▶ Complete the following:
(a) Print the part of the headphone cable thread between "## tourmaline" and "sound that good.", inclusive.
(b) In the headphone cable thread, condense OakIris's paragraph beginning "Moon Audio still doesn't seem" into a short bulleted list that keeps its main facts.

▶ Quoted passage:
-*-

Yeah, I recognized your older avatar. I liked that show. Heheh.

 I still haven't decided on an avatar yet. 

 -Ed


----------



## Repious

I was seriously about to ask if your old avatar was your real pic or not.


----------



## Sean H

John C. Mcginley. I find him hilarious, he's been in a lot of movies!

 Ha ha ha!!! I think that happens to a lot of people. Markl had a pic of what I think was a member of The Monkeys for the longest time and I was kind of wondering if that was him.

 Sorry to hijak the thread!


----------



## tourmaline

Quote:


 _Originally posted by Sean H _
*I've wondered this. Do they use separate runs of a copper conductor(s) and a silver conductor(s) or are they using silver coated copper? * 
 

mostly hybrid cables are silver plated/coated copper.
 i don't think seperate runs of copper and silver strands would sound that good.


----------



## OakIris

I'm trying to decide about a replacement cable for the HD650s, too: 

 Moon Audio still doesn't seem to have a cable ready for prime time - their site continues to state "coming soon." Zu cables just shows a cable for the HD600s - does it fit the 650s? And what about the Bayley Audio DiamondBack cable for the 650s mentioned by tom hankins - it's not due out until 01/21/04, apparently, but is a whole lot more affordable than the other replacement cables - and is a product from a fellow Head-Fier. What should I buy?


----------



## Sean H

Quote:


 _Originally posted by OakIris _
*I'm trying to decide about a replacement cable for the HD650s, too: 

 Moon Audio still doesn't seem to have a cable ready for prime time - their site continues to state "coming soon." Zu cables just shows a cable for the HD600s - does it fit the 650s? And what about the Bayley Audio DiamondBack cable for the 650s mentioned by tom hankins - it's not due out until 01/21/04, apparently, but is a whole lot more affordable than the other replacement cables - and is a product from a fellow Head-Fier. What should I buy?

-*-

▶ Dataset:
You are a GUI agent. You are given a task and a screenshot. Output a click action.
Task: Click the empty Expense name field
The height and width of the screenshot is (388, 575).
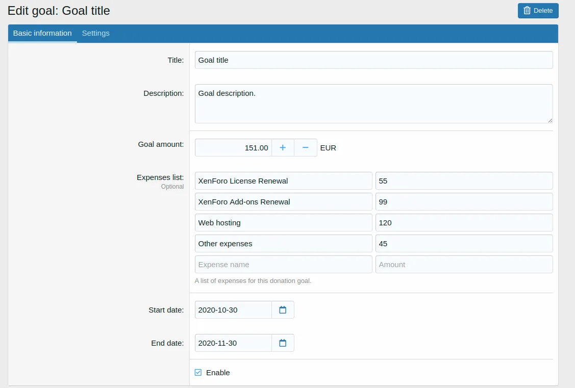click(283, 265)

-*-

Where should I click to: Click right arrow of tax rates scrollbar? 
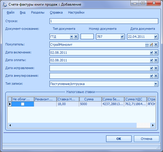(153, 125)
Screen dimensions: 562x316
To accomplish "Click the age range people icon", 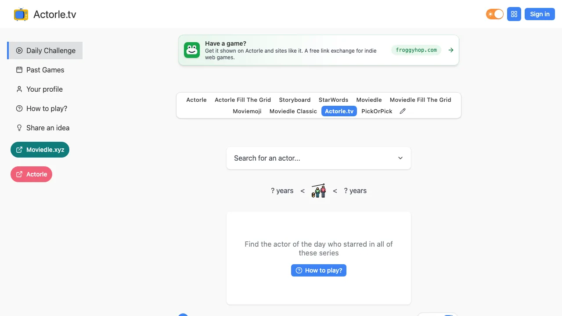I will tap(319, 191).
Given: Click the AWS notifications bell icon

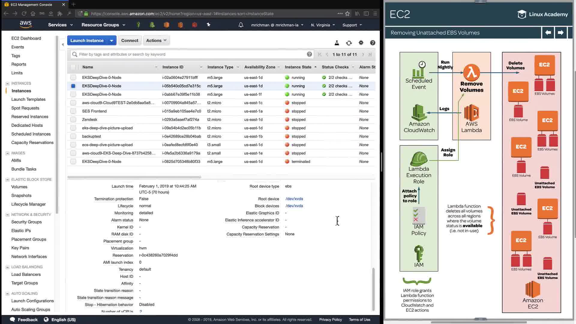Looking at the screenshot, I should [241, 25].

-*-

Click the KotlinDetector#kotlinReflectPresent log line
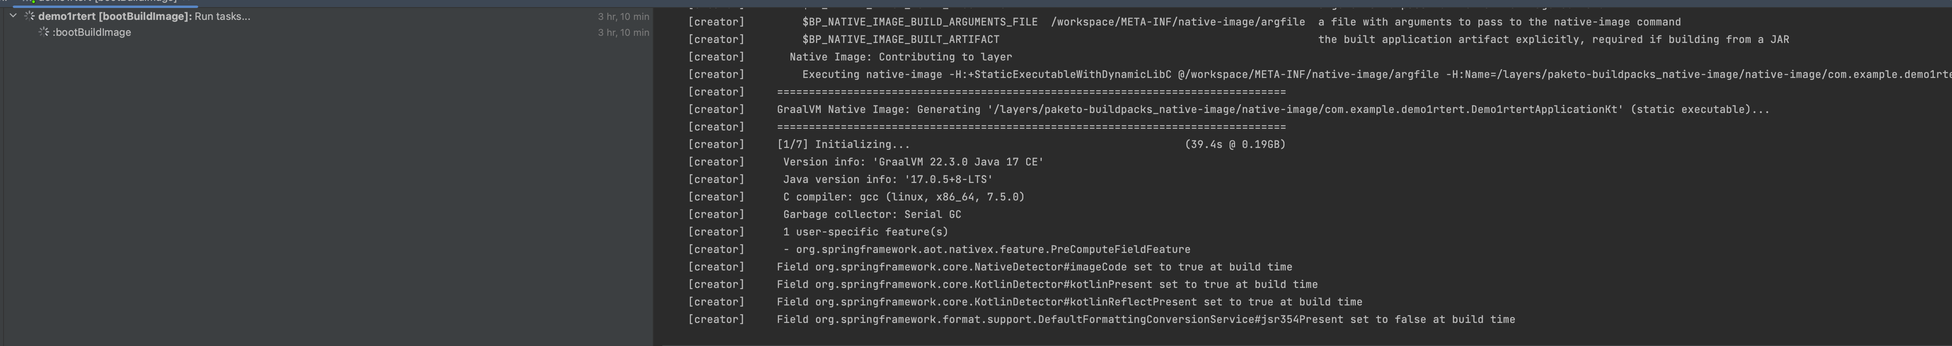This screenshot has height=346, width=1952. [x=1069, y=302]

-*-

▶ Results in order:
(a)
## tourmaline

Quote:


 _Originally posted by Sean H _
*I've wondered this. Do they use separate runs of a copper conductor(s) and a silver conductor(s) or are they using silver coated copper? * 
 

mostly hybrid cables are silver plated/coated copper.
 i don't think seperate runs of copper and silver strands would sound that good.

(b)
- Moon Audio's site still says its cable is "coming soon."
- Zu shows only a cable for the HD600s, and the poster asks whether it fits the 650s.
- The Bayley Audio DiamondBack cable for the 650s, mentioned by tom hankins, apparently isn't due until 01/21/04. It is much more affordable than the other replacement cables and comes from a fellow Head-Fier.
- The poster asks which one to buy.